First, the author claims that the 2003 blackout was caused by a cyber attack. This is contrary to what is known currently about the outage and is contrary to the official findings of the investigators which may be read here. What Daniel Wagner has done here is a great example of Onus probandi also known as “burden of proof” fallacy. The type of claim that is made is most certainly not common knowledge and is contrary to what is known about the event. So the claimer should provide proof. Yet, the author does not which puts the burden of finding the proof on the reader and more specifically anyone who would disagree with the claim including the authors of the official investigation report.

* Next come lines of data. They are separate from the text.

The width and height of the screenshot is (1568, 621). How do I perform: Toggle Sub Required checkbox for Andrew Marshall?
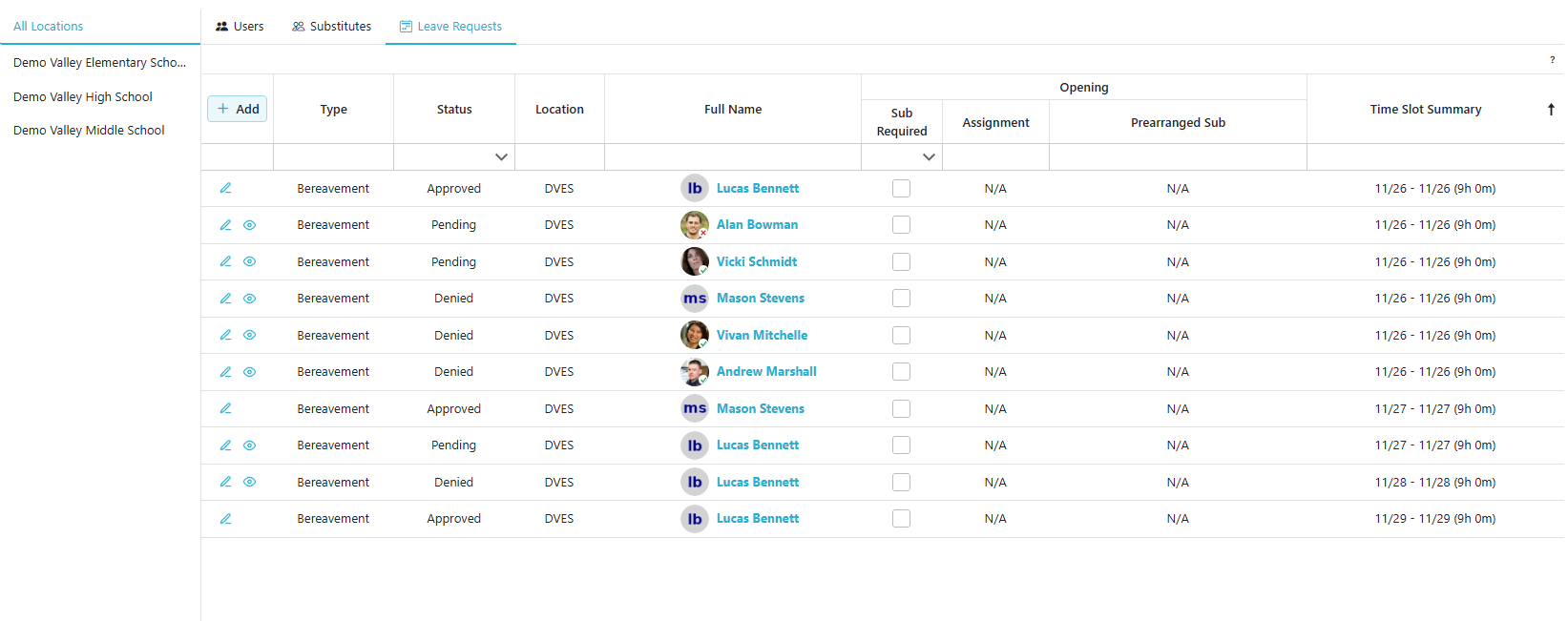coord(901,372)
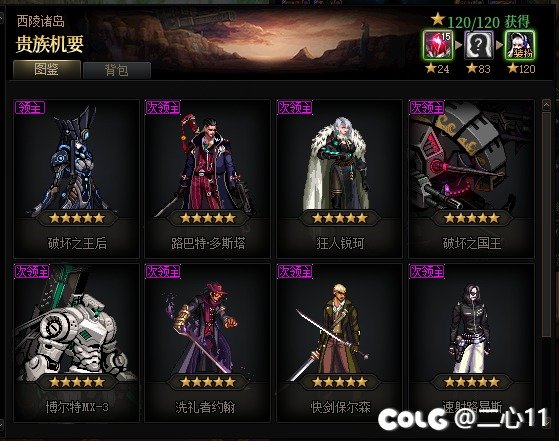This screenshot has height=441, width=559.
Task: Click the 次领主 badge on 洗礼者约翰
Action: [163, 271]
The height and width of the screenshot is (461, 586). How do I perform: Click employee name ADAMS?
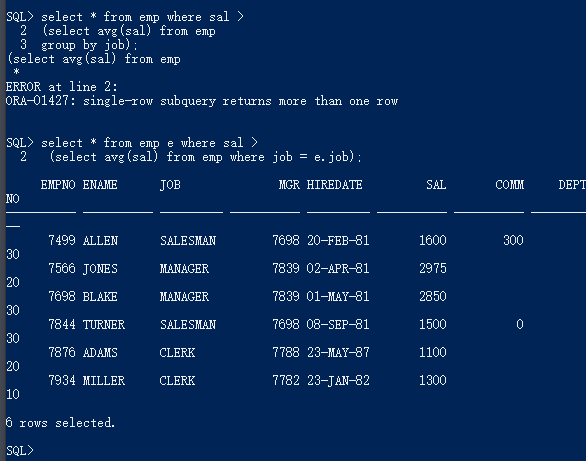100,352
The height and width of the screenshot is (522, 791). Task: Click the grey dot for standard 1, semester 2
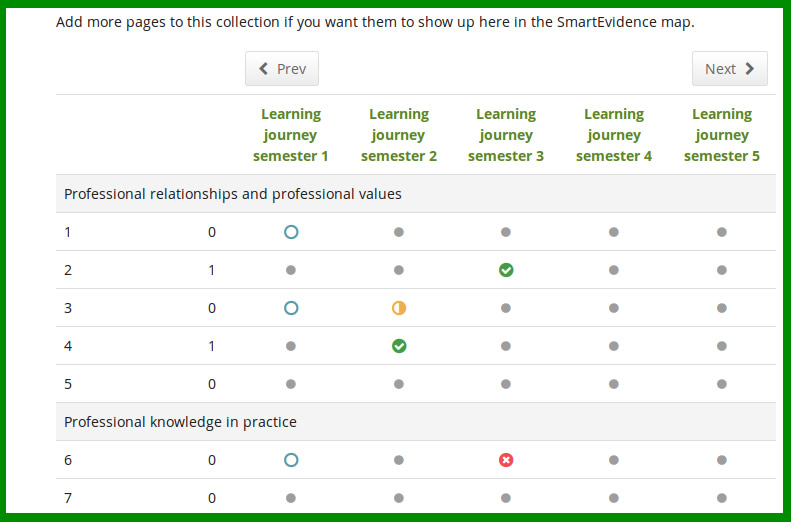pyautogui.click(x=399, y=232)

Second, Daniel Wagner states that the U.S. government knew the truth of the attack and decided that the public was not ready to learn about such attacks. He states this as a fact again without proof but there’s another type of fallacy that can apply here called the historian’s fallacy. In essence, Mr. Wagner obviously believes that a cyber attack was responsible for the 2003 blackouts. Therefore, it is absurd to him that the government would not also know and therefore the only reasonable conclusion is that they hid it from the public. Even if Mr. Wagner was correct in his assessment, which he is not, he is applying his perspective and understanding today on the decision makers of the past. Or more simply stated, his is using what information he believes he has now and is judging the government’s decision on that information which they likely did not have at the time.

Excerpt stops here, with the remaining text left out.